Exercise directions: Copy the rows below unchanged, except substitute "interface agent" for each occurrence of "GUI agent".
========================================
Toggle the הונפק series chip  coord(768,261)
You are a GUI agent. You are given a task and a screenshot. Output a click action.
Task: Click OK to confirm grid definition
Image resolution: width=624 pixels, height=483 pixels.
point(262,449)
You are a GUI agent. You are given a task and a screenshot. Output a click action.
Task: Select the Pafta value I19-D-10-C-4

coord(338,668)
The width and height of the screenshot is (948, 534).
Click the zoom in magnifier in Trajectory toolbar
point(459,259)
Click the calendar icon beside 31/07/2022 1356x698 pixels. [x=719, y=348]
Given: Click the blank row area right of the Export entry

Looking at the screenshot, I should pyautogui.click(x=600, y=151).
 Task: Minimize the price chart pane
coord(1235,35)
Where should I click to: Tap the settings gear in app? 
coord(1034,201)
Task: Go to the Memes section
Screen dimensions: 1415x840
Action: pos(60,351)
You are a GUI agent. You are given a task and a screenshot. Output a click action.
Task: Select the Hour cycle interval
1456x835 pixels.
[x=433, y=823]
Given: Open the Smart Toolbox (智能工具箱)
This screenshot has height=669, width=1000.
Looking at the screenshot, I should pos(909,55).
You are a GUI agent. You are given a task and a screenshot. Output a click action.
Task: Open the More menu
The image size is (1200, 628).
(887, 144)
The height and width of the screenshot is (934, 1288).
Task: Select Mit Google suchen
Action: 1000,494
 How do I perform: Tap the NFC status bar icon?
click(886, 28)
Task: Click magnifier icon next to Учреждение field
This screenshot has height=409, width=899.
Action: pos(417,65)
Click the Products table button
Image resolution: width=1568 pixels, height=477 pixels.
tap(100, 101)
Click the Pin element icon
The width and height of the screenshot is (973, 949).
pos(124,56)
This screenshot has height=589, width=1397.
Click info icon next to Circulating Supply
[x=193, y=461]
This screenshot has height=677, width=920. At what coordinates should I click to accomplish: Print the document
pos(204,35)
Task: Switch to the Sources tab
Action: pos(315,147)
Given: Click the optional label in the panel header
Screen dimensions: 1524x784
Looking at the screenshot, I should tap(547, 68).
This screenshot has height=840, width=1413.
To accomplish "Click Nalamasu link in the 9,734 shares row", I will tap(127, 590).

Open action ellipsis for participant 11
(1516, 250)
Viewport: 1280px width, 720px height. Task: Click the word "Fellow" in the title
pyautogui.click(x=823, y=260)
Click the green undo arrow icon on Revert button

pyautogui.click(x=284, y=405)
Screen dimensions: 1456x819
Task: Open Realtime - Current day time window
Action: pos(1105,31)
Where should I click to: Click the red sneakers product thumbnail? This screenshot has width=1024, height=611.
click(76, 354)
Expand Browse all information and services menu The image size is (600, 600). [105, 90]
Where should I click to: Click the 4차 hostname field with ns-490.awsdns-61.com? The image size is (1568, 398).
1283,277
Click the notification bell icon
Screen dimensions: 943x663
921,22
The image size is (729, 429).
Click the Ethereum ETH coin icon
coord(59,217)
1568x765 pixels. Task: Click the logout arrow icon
========================================
Answer to this problem:
Toggle the הונפק series chip  coord(768,261)
You are a interface agent. You are given a task and a screenshot. Output a click action.
Task: Click OK to confirm grid definition
Image resolution: width=624 pixels, height=483 pixels.
point(262,449)
You are a interface agent. You are given a task and a screenshot. Output a click action.
Task: Select the Pafta value I19-D-10-C-4

coord(338,668)
The width and height of the screenshot is (948, 534).
Click the zoom in magnifier in Trajectory toolbar
point(459,259)
Click the calendar icon beside 31/07/2022 1356x698 pixels. [x=719, y=348]
Given: Click the blank row area right of the Export entry

Looking at the screenshot, I should pyautogui.click(x=600, y=151).
 Task: Minimize the price chart pane
coord(1235,35)
Where should I click to: Tap the settings gear in app? 
coord(1034,201)
Task: Go to the Memes section
Screen dimensions: 1415x840
Action: pos(60,351)
You are a interface agent. You are given a task and a screenshot. Output a click action.
Task: Select the Hour cycle interval
1456x835 pixels.
[x=433, y=823]
Given: Open the Smart Toolbox (智能工具箱)
This screenshot has height=669, width=1000.
Looking at the screenshot, I should pos(909,55).
You are a interface agent. You are given a task and a screenshot. Output a click action.
Task: Open the More menu
The image size is (1200, 628).
(887, 144)
The height and width of the screenshot is (934, 1288).
Task: Select Mit Google suchen
Action: 1000,494
 How do I perform: Tap the NFC status bar icon?
click(886, 28)
Task: Click magnifier icon next to Учреждение field
This screenshot has height=409, width=899.
Action: pos(417,65)
Click the Products table button
Image resolution: width=1568 pixels, height=477 pixels.
tap(100, 101)
Click the Pin element icon
The width and height of the screenshot is (973, 949).
pos(124,56)
This screenshot has height=589, width=1397.
Click info icon next to Circulating Supply
[x=193, y=461]
This screenshot has height=677, width=920. At what coordinates should I click to accomplish: Print the document
pos(204,35)
Task: Switch to the Sources tab
Action: pos(315,147)
Given: Click the optional label in the panel header
Screen dimensions: 1524x784
Looking at the screenshot, I should tap(547, 68).
This screenshot has height=840, width=1413.
To accomplish "Click Nalamasu link in the 9,734 shares row", I will tap(127, 590).

Open action ellipsis for participant 11
(1516, 250)
Viewport: 1280px width, 720px height. Task: Click the word "Fellow" in the title
pyautogui.click(x=823, y=260)
Click the green undo arrow icon on Revert button

pyautogui.click(x=284, y=405)
Screen dimensions: 1456x819
Task: Open Realtime - Current day time window
Action: pos(1105,31)
Where should I click to: Click the red sneakers product thumbnail? This screenshot has width=1024, height=611.
click(76, 354)
Expand Browse all information and services menu The image size is (600, 600). [105, 90]
Where should I click to: Click the 4차 hostname field with ns-490.awsdns-61.com? The image size is (1568, 398).
1283,277
Click the notification bell icon
Screen dimensions: 943x663
921,22
The image size is (729, 429).
Click the Ethereum ETH coin icon
coord(59,217)
1568x765 pixels. Task: Click the logout arrow icon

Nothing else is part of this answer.